■ What this task involves
Please rewrite the data between the lines holding "Given: Undo the last change" and "Looking at the screenshot, I should 664,453.", inclusive, as a Markdown table with the columns Row and Line. Skip blank lines and leave the pictures out.

■ Given data
* start *

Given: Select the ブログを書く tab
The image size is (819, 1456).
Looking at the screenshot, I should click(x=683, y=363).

* end *
* start *

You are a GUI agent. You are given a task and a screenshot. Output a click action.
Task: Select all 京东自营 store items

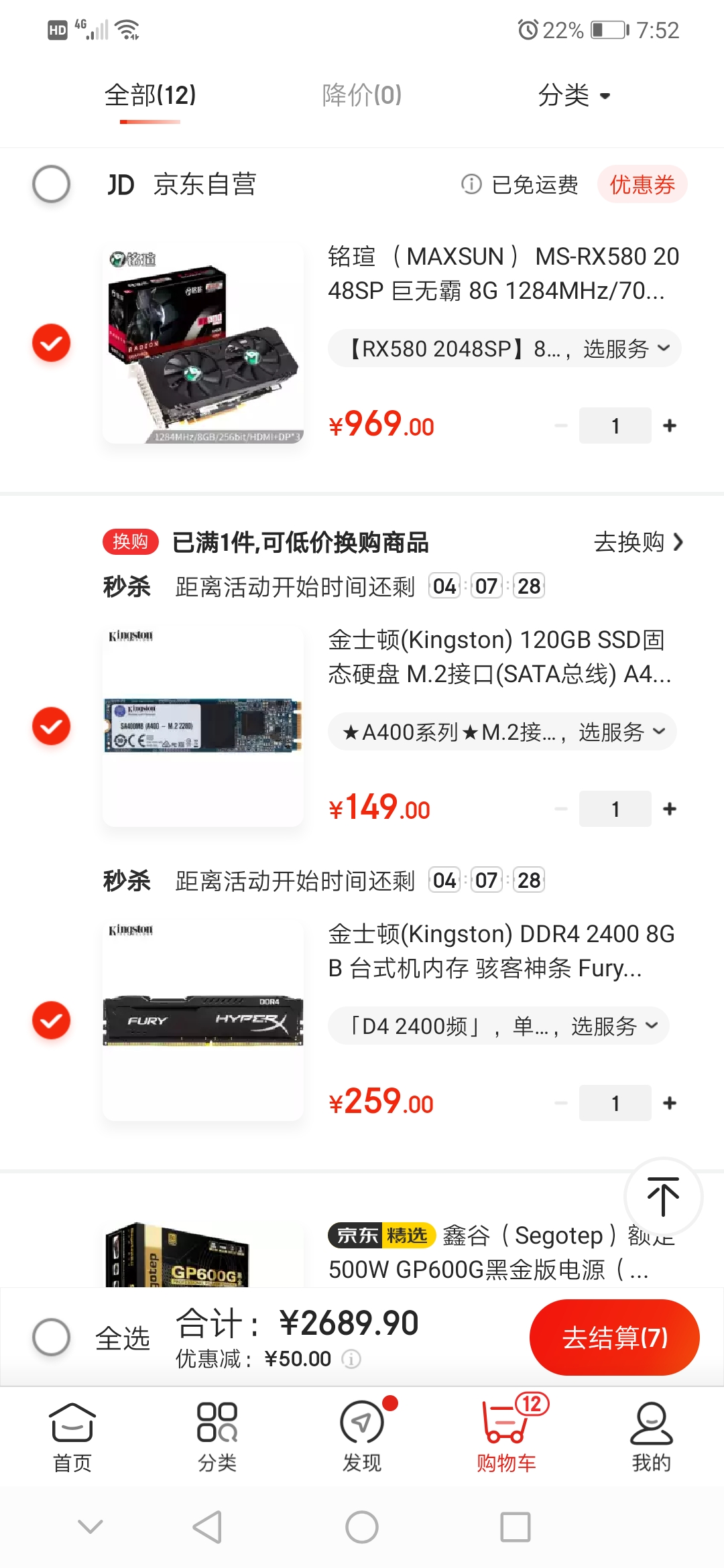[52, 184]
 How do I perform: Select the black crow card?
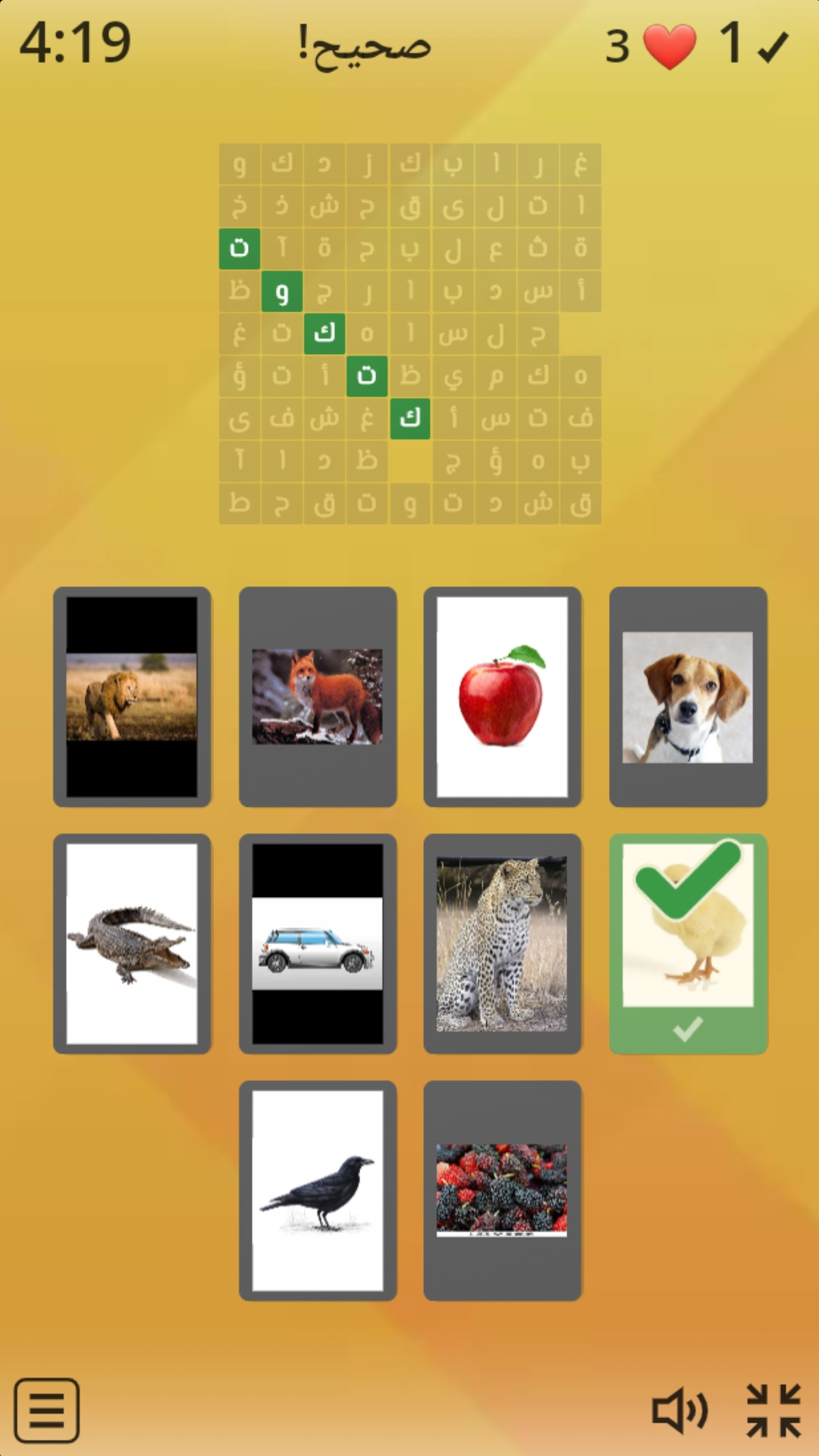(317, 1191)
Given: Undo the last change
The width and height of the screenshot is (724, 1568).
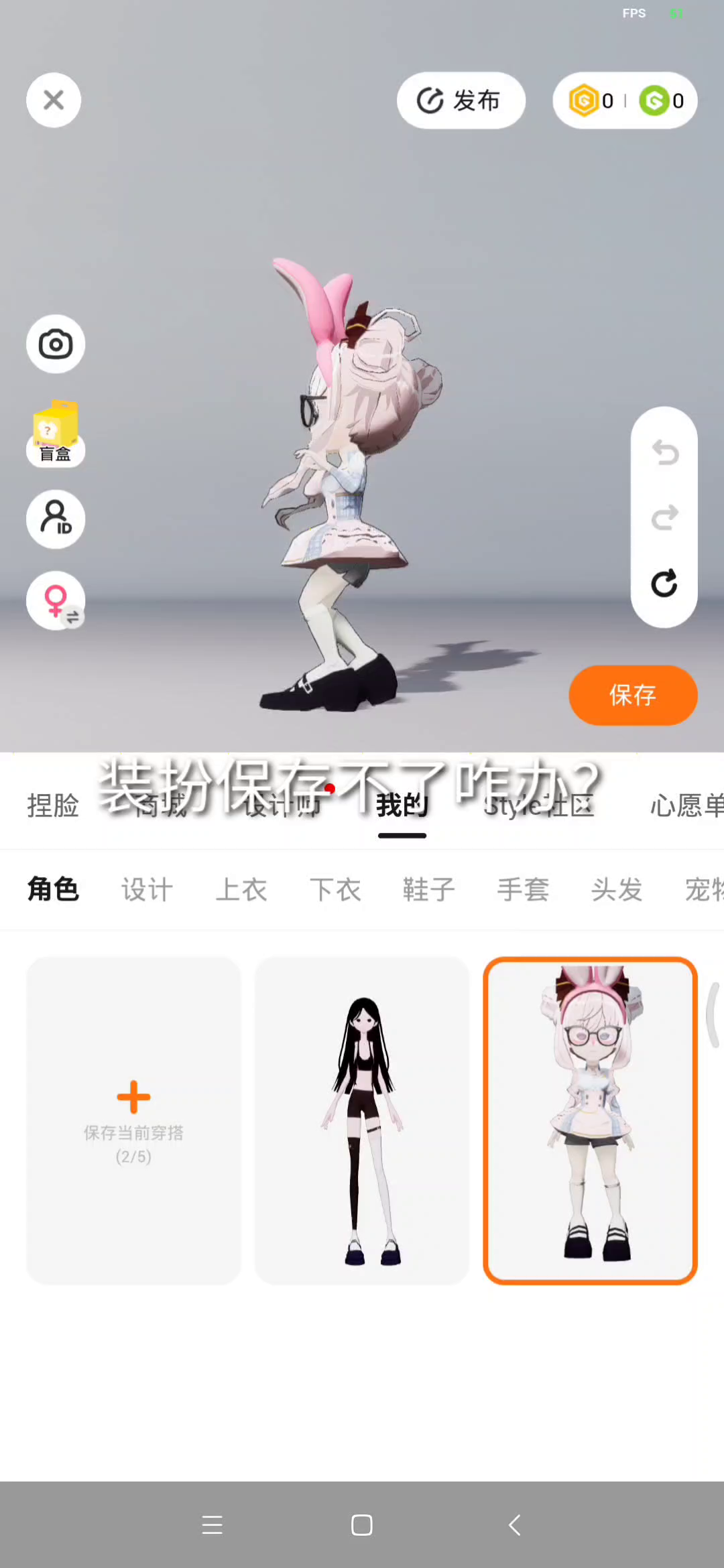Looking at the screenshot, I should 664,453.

* end *

■ Answer to this exercise
| Row | Line |
|---|---|
| 1 | Given: Undo the last change |
| 2 | The width and height of the screenshot is (724, 1568). |
| 3 | Looking at the screenshot, I should 664,453. |